*Work task*:
The response must consist of every line of the listing, reproduced verbatim.
═══ Excerpted records ═══
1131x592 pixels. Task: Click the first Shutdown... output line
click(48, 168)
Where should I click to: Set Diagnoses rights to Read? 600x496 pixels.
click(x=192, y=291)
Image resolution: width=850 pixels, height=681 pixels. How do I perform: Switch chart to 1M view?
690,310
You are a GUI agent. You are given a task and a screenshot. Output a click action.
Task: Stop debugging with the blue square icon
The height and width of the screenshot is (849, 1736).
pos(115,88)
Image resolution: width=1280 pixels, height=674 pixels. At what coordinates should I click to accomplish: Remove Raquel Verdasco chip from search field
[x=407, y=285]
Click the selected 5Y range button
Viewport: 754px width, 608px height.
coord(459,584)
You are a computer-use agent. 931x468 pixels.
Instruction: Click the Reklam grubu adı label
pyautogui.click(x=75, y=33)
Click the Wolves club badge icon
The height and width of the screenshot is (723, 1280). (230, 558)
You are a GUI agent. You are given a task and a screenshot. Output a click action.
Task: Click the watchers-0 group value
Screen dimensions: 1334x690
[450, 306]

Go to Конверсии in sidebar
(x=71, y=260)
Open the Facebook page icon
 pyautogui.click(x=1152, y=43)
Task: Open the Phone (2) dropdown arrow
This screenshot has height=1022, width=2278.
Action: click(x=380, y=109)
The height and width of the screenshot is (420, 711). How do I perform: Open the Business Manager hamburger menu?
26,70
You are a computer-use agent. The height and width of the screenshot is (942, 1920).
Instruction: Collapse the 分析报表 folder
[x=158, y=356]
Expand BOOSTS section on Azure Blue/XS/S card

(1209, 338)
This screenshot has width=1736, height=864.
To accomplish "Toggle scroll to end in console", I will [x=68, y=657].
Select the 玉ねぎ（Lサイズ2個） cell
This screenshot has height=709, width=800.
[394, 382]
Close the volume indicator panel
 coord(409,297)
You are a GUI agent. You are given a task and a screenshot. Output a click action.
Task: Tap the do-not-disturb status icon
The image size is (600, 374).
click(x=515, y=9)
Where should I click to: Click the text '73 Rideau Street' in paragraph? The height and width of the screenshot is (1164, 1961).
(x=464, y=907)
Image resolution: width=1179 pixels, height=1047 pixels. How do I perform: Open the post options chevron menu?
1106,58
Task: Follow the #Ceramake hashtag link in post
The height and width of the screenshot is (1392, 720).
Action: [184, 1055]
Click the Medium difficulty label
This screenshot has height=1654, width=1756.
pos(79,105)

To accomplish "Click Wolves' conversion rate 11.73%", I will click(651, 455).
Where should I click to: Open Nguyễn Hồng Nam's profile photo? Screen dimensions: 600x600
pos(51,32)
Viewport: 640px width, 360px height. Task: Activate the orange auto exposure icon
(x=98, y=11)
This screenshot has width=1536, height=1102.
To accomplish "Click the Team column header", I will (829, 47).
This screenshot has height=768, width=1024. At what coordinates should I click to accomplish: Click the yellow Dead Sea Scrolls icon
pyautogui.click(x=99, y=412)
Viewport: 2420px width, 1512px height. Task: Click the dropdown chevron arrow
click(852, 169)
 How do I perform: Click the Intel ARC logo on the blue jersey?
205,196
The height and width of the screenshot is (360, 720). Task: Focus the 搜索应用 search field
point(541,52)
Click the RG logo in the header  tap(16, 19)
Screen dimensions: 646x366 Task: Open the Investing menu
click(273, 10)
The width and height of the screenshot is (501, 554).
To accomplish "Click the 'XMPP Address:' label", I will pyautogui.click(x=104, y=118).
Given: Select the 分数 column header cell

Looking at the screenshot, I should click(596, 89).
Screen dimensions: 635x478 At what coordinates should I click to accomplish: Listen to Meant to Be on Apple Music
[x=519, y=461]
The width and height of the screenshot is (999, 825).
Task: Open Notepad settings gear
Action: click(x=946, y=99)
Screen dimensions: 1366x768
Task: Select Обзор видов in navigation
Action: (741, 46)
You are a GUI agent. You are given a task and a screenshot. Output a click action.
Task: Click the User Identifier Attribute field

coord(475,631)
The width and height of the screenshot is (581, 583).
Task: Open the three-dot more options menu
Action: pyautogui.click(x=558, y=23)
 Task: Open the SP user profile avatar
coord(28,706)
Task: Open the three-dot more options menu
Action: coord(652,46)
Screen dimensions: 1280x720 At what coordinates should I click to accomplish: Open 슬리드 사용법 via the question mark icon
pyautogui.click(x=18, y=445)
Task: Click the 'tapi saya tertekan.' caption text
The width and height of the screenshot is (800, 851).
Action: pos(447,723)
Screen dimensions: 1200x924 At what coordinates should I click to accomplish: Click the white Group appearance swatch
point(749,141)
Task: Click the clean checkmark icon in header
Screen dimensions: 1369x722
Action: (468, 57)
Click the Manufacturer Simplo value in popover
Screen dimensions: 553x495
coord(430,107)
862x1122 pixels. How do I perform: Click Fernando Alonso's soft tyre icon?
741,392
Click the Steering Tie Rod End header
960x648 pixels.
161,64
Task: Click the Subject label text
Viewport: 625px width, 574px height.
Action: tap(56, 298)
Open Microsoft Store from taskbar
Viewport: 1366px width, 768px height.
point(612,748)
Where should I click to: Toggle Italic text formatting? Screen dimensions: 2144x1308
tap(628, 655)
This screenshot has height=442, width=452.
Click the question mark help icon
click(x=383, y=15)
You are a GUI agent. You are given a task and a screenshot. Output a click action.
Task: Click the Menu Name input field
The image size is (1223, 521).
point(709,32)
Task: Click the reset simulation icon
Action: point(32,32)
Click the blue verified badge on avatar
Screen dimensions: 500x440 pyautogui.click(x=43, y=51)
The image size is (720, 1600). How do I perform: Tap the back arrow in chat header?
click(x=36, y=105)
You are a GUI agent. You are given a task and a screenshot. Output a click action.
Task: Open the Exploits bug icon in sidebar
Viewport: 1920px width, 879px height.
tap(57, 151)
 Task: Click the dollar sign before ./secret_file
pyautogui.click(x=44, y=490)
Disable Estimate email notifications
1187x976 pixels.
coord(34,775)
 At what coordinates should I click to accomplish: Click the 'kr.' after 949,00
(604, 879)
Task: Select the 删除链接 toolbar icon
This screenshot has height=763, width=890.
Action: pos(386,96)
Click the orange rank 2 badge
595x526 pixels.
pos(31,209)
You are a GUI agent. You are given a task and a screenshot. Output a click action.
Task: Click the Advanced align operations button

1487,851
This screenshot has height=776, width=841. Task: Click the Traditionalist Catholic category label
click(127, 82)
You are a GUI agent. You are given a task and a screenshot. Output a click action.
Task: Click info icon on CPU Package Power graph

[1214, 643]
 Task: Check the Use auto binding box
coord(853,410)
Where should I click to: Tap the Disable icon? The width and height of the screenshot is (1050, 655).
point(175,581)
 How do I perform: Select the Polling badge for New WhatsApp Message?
═══
*Response for this exercise*:
1131x592 pixels. Task: Click the first Shutdown... output line
click(48, 168)
Where should I click to: Set Diagnoses rights to Read? 600x496 pixels.
click(x=192, y=291)
Image resolution: width=850 pixels, height=681 pixels. How do I perform: Switch chart to 1M view?
690,310
You are a GUI agent. You are given a task and a screenshot. Output a click action.
Task: Stop debugging with the blue square icon
The height and width of the screenshot is (849, 1736).
pos(115,88)
Image resolution: width=1280 pixels, height=674 pixels. At what coordinates should I click to accomplish: Remove Raquel Verdasco chip from search field
[x=407, y=285]
Click the selected 5Y range button
Viewport: 754px width, 608px height.
coord(459,584)
You are a computer-use agent. 931x468 pixels.
Instruction: Click the Reklam grubu adı label
pyautogui.click(x=75, y=33)
Click the Wolves club badge icon
The height and width of the screenshot is (723, 1280). (230, 558)
You are a GUI agent. You are given a task and a screenshot. Output a click action.
Task: Click the watchers-0 group value
Screen dimensions: 1334x690
[450, 306]

Go to Конверсии in sidebar
(x=71, y=260)
Open the Facebook page icon
 pyautogui.click(x=1152, y=43)
Task: Open the Phone (2) dropdown arrow
This screenshot has height=1022, width=2278.
Action: click(x=380, y=109)
The height and width of the screenshot is (420, 711). How do I perform: Open the Business Manager hamburger menu?
26,70
You are a computer-use agent. The height and width of the screenshot is (942, 1920).
Instruction: Collapse the 分析报表 folder
[x=158, y=356]
Expand BOOSTS section on Azure Blue/XS/S card

(1209, 338)
This screenshot has width=1736, height=864.
To accomplish "Toggle scroll to end in console", I will [x=68, y=657].
Select the 玉ねぎ（Lサイズ2個） cell
This screenshot has height=709, width=800.
[394, 382]
Close the volume indicator panel
 coord(409,297)
You are a GUI agent. You are given a task and a screenshot. Output a click action.
Task: Tap the do-not-disturb status icon
The image size is (600, 374).
click(x=515, y=9)
Where should I click to: Click the text '73 Rideau Street' in paragraph? The height and width of the screenshot is (1164, 1961).
(x=464, y=907)
Image resolution: width=1179 pixels, height=1047 pixels. How do I perform: Open the post options chevron menu?
1106,58
Task: Follow the #Ceramake hashtag link in post
The height and width of the screenshot is (1392, 720).
Action: [184, 1055]
Click the Medium difficulty label
This screenshot has height=1654, width=1756.
pos(79,105)

To accomplish "Click Wolves' conversion rate 11.73%", I will click(651, 455).
Where should I click to: Open Nguyễn Hồng Nam's profile photo? Screen dimensions: 600x600
pos(51,32)
Viewport: 640px width, 360px height. Task: Activate the orange auto exposure icon
(x=98, y=11)
This screenshot has width=1536, height=1102.
To accomplish "Click the Team column header", I will (829, 47).
This screenshot has height=768, width=1024. At what coordinates should I click to accomplish: Click the yellow Dead Sea Scrolls icon
pyautogui.click(x=99, y=412)
Viewport: 2420px width, 1512px height. Task: Click the dropdown chevron arrow
click(852, 169)
 How do I perform: Click the Intel ARC logo on the blue jersey?
205,196
The height and width of the screenshot is (360, 720). Task: Focus the 搜索应用 search field
point(541,52)
Click the RG logo in the header  tap(16, 19)
Screen dimensions: 646x366 Task: Open the Investing menu
click(273, 10)
The width and height of the screenshot is (501, 554).
To accomplish "Click the 'XMPP Address:' label", I will pyautogui.click(x=104, y=118).
Given: Select the 分数 column header cell

Looking at the screenshot, I should click(596, 89).
Screen dimensions: 635x478 At what coordinates should I click to accomplish: Listen to Meant to Be on Apple Music
[x=519, y=461]
The width and height of the screenshot is (999, 825).
Task: Open Notepad settings gear
Action: click(x=946, y=99)
Screen dimensions: 1366x768
Task: Select Обзор видов in navigation
Action: (741, 46)
You are a GUI agent. You are given a task and a screenshot. Output a click action.
Task: Click the User Identifier Attribute field

coord(475,631)
The width and height of the screenshot is (581, 583).
Task: Open the three-dot more options menu
Action: pyautogui.click(x=558, y=23)
 Task: Open the SP user profile avatar
coord(28,706)
Task: Open the three-dot more options menu
Action: coord(652,46)
Screen dimensions: 1280x720 At what coordinates should I click to accomplish: Open 슬리드 사용법 via the question mark icon
pyautogui.click(x=18, y=445)
Task: Click the 'tapi saya tertekan.' caption text
The width and height of the screenshot is (800, 851).
Action: pos(447,723)
Screen dimensions: 1200x924 At what coordinates should I click to accomplish: Click the white Group appearance swatch
point(749,141)
Task: Click the clean checkmark icon in header
Screen dimensions: 1369x722
Action: (468, 57)
Click the Manufacturer Simplo value in popover
Screen dimensions: 553x495
coord(430,107)
862x1122 pixels. How do I perform: Click Fernando Alonso's soft tyre icon?
741,392
Click the Steering Tie Rod End header
960x648 pixels.
161,64
Task: Click the Subject label text
Viewport: 625px width, 574px height.
Action: tap(56, 298)
Open Microsoft Store from taskbar
Viewport: 1366px width, 768px height.
point(612,748)
Where should I click to: Toggle Italic text formatting? Screen dimensions: 2144x1308
tap(628, 655)
This screenshot has height=442, width=452.
Click the question mark help icon
click(x=383, y=15)
You are a GUI agent. You are given a task and a screenshot. Output a click action.
Task: Click the Menu Name input field
The image size is (1223, 521).
point(709,32)
Task: Click the reset simulation icon
Action: point(32,32)
Click the blue verified badge on avatar
Screen dimensions: 500x440 pyautogui.click(x=43, y=51)
The image size is (720, 1600). How do I perform: Tap the back arrow in chat header?
click(x=36, y=105)
You are a GUI agent. You are given a task and a screenshot. Output a click action.
Task: Open the Exploits bug icon in sidebar
Viewport: 1920px width, 879px height.
tap(57, 151)
 Task: Click the dollar sign before ./secret_file
pyautogui.click(x=44, y=490)
Disable Estimate email notifications
1187x976 pixels.
coord(34,775)
 At what coordinates should I click to accomplish: Click the 'kr.' after 949,00
(604, 879)
Task: Select the 删除链接 toolbar icon
This screenshot has height=763, width=890.
Action: pos(386,96)
Click the orange rank 2 badge
595x526 pixels.
pos(31,209)
You are a GUI agent. You are given a task and a screenshot. Output a click action.
Task: Click the Advanced align operations button

1487,851
This screenshot has height=776, width=841. Task: Click the Traditionalist Catholic category label
click(127, 82)
You are a GUI agent. You are given a task and a screenshot. Output a click action.
Task: Click info icon on CPU Package Power graph

[1214, 643]
 Task: Check the Use auto binding box
coord(853,410)
Where should I click to: Tap the Disable icon? The width and height of the screenshot is (1050, 655).
point(175,581)
 How do I perform: Select the Polling badge for New WhatsApp Message?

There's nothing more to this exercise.